So, I have quite the collection of recorded music. Unfortunately, the overwhelming majority of my actual CDs are still at my parents' home, and so I only have intangible versions. All well and good until I want to listen to an album in the car, at which point (thanks to the demise of the remote control for my mp3 player) I'm rather less than well-off. However, this Windows box does have a CD burner, although the various programs I had installed either refused to actually burn, or refused to recognise my preferred compressed audio format (OGG Vorbis; analogous to mp3, but less painful for my ears), and so I was unable to recreate my collection.

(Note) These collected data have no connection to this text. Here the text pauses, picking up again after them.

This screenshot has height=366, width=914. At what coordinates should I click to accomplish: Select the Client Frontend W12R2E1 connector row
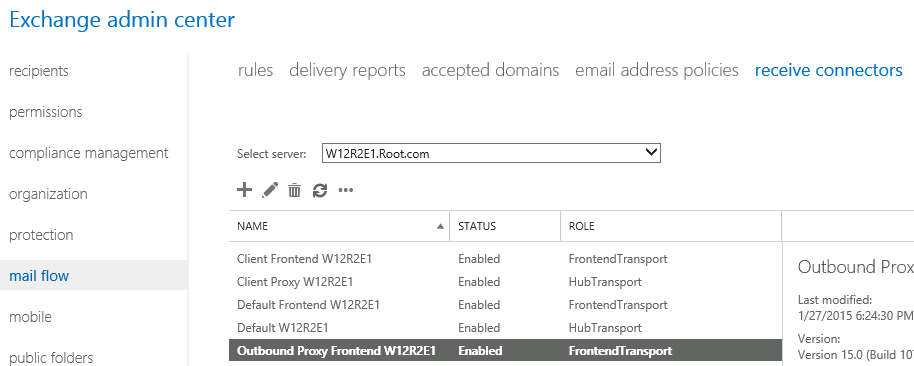click(505, 259)
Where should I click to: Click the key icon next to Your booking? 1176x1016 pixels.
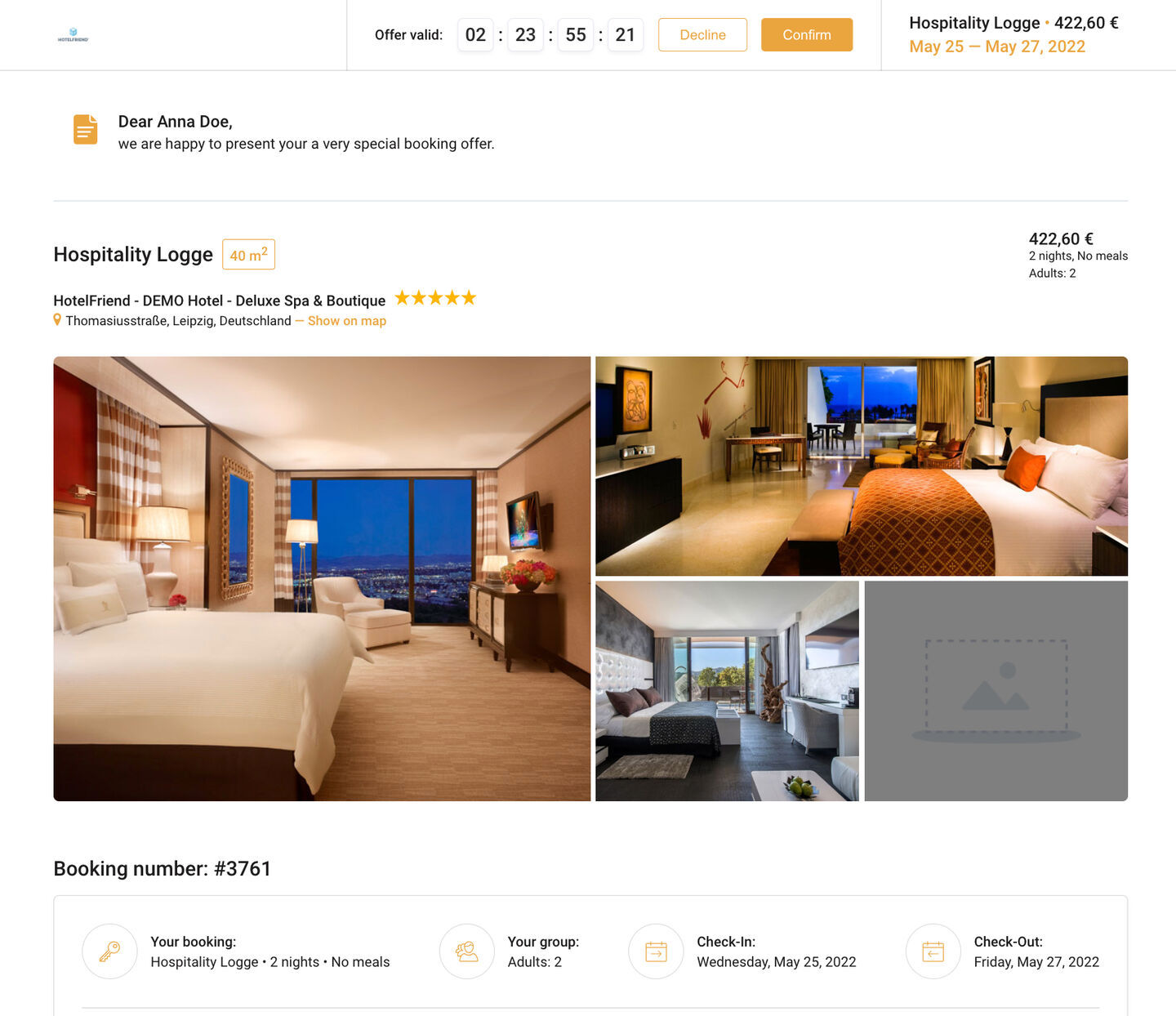[x=109, y=951]
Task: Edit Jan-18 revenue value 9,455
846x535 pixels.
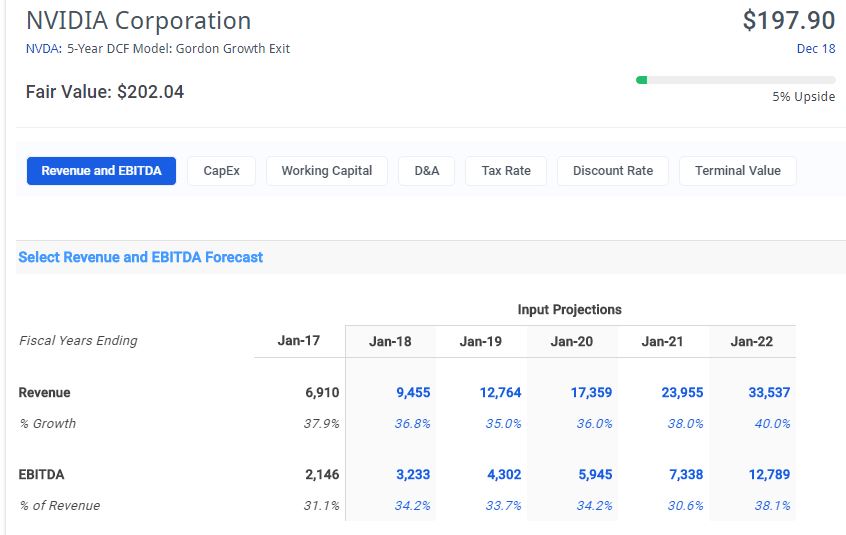Action: click(x=412, y=393)
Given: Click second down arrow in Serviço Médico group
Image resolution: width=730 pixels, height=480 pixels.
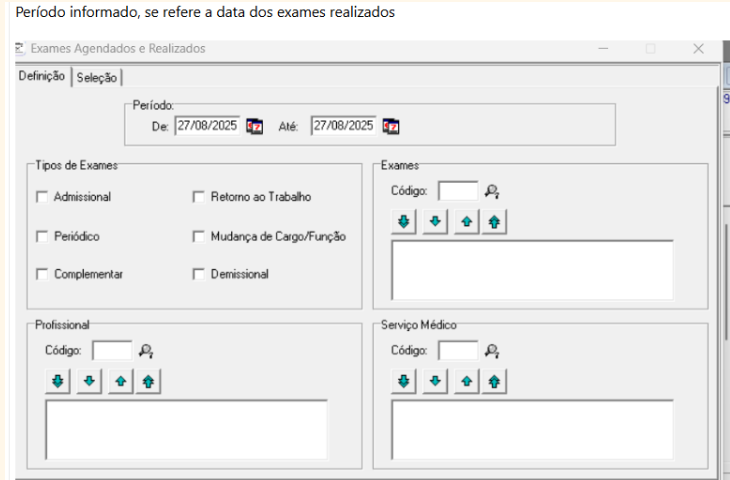Looking at the screenshot, I should [434, 381].
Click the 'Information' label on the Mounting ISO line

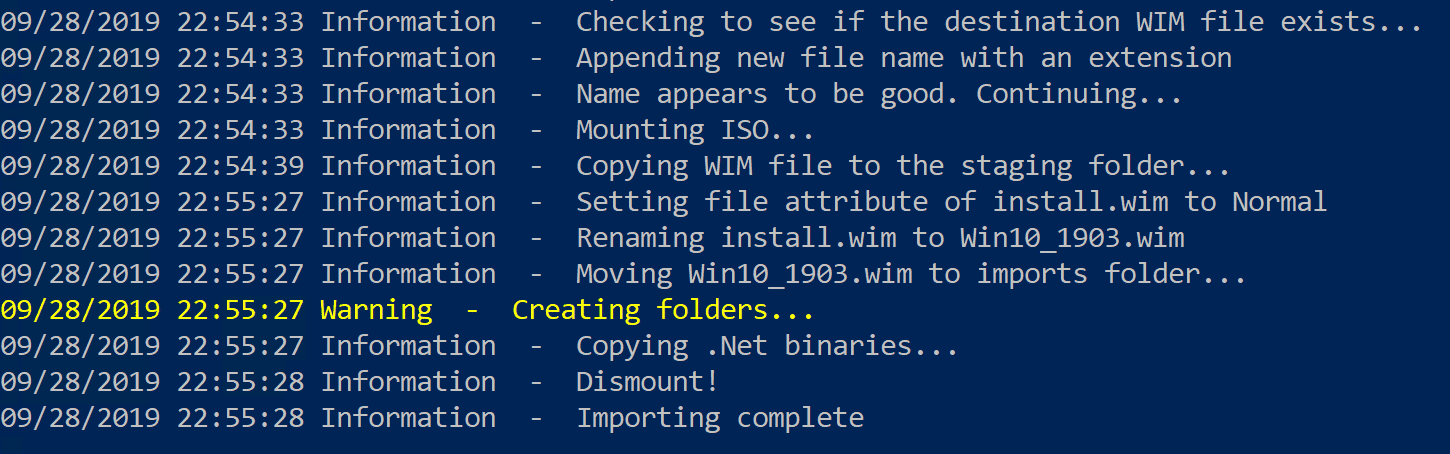point(408,130)
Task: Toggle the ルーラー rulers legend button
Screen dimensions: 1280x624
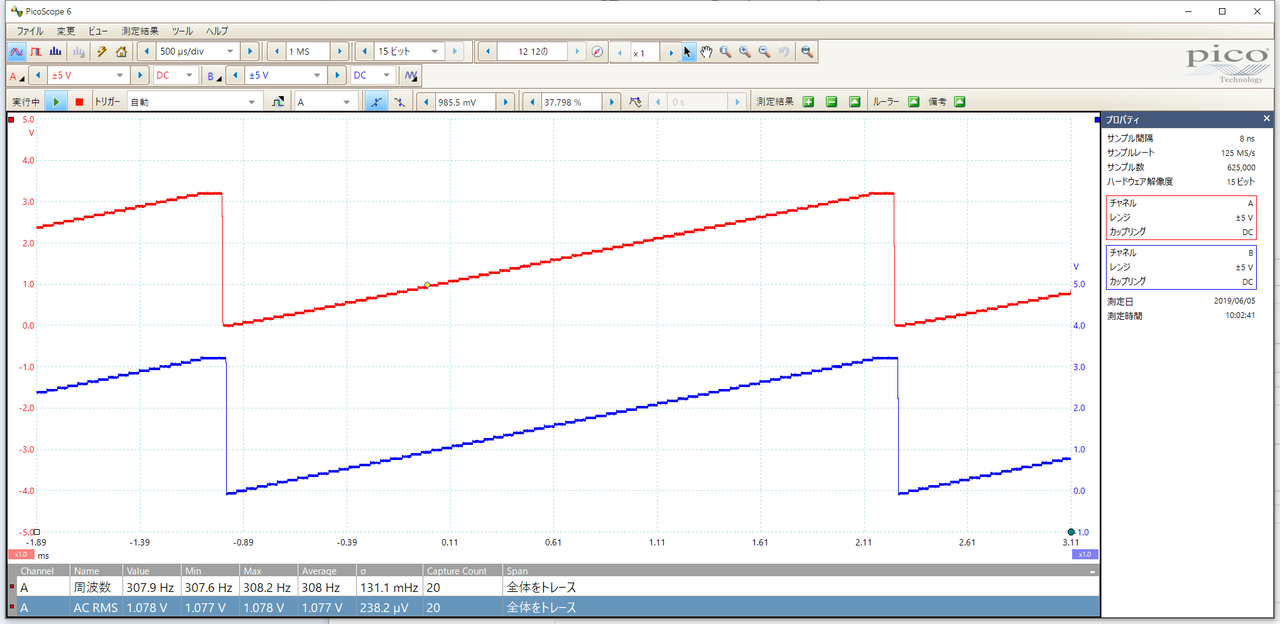Action: [x=913, y=102]
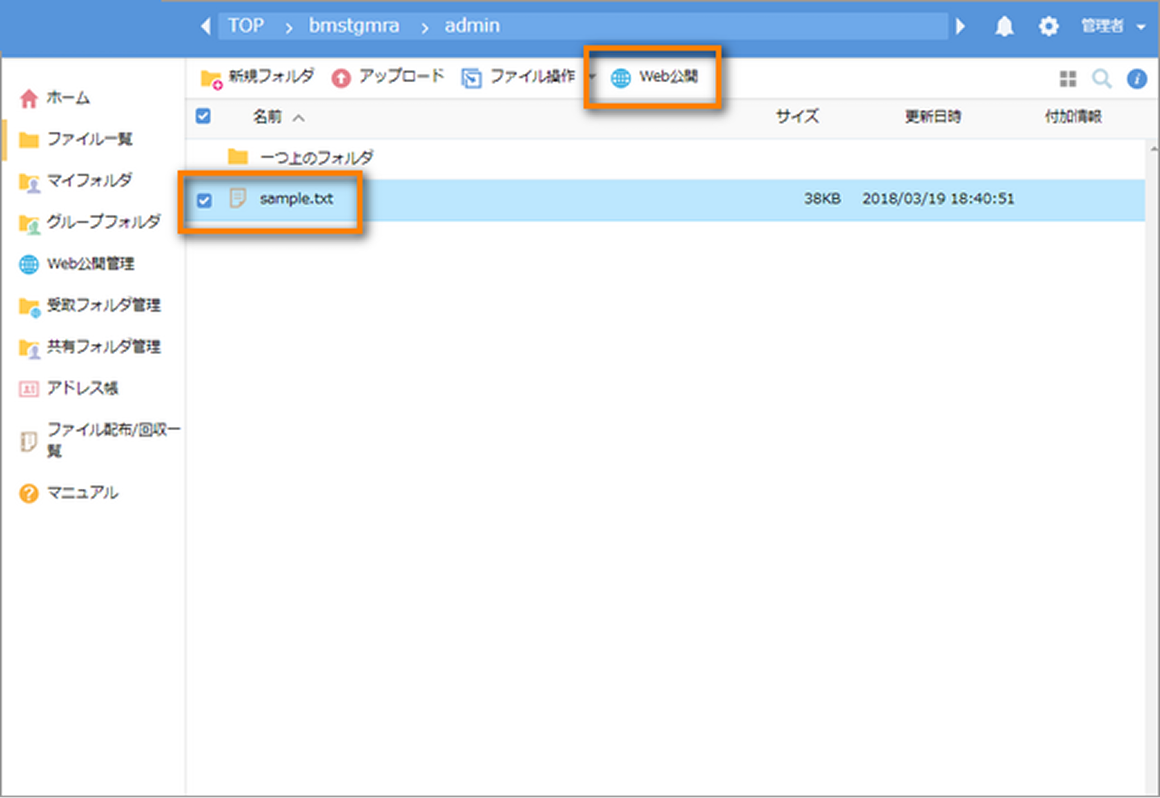Click the アップロード upload button

pos(388,77)
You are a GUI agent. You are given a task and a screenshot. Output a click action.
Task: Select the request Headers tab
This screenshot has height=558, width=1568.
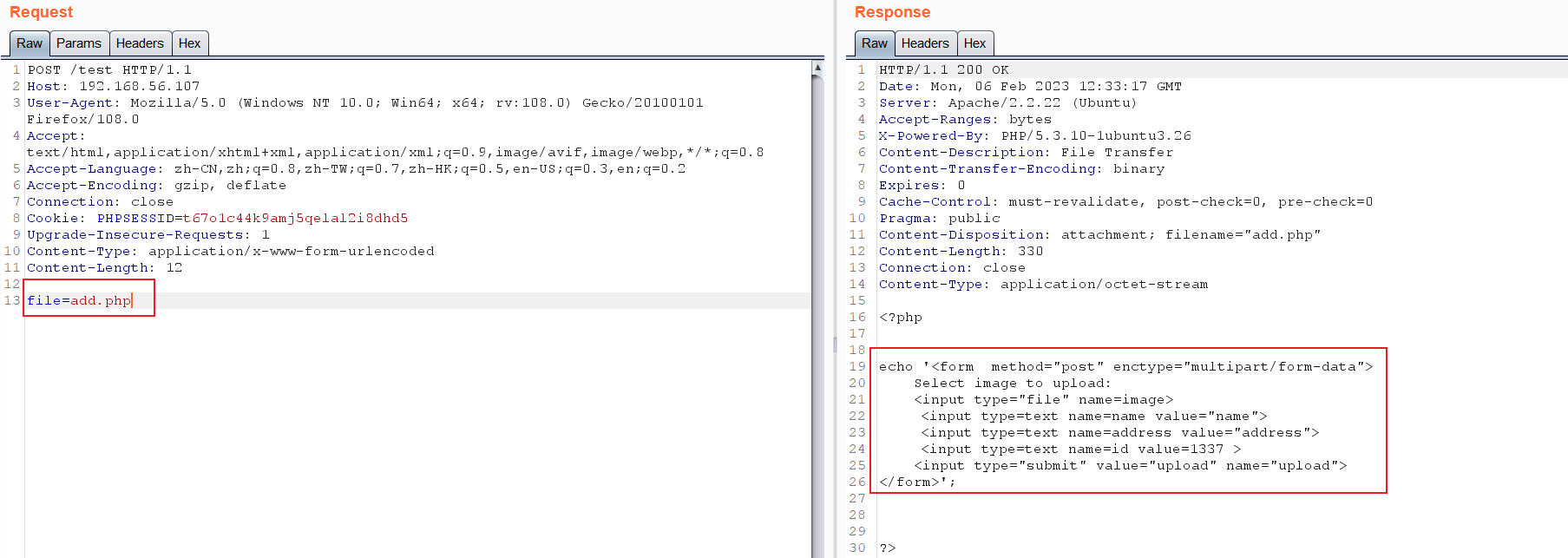coord(140,43)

Until, that is, I found InfraRecorder, which is free (in both senses, for those keeping score) and actually does both.
And now I have my music in car-compatible format. Well, that's if my stereo plays burned CDs. We shall find out tomorrow, when the LA and I head to Berkeley for a barbecue with a theatre company for whom I'm intending to volunteer as a backstage hand. I won't act, but any kind of crew that won't tweak my acrophobia is fine by me.
I use an iPod-to-FM converter thingy and make playlists. if your car won't play mp3 files, you may be able to find a CD burning program that converts mp3 back to wav files, which the car will play.
ReplyDeleteOK... I was using a non-iPod mp3 player with a tape adaptor. Now, the mp3 player has become unusable for this purpose.
ReplyDeleteThe car stereo is low-technology, having a tape player and a CD player, and won't play anything but audio CDs. The trouble I was having was finding a CD burning program that could decode the OGG Vorbis files that constitute the majority of my music collection and use them to burn audio CDs.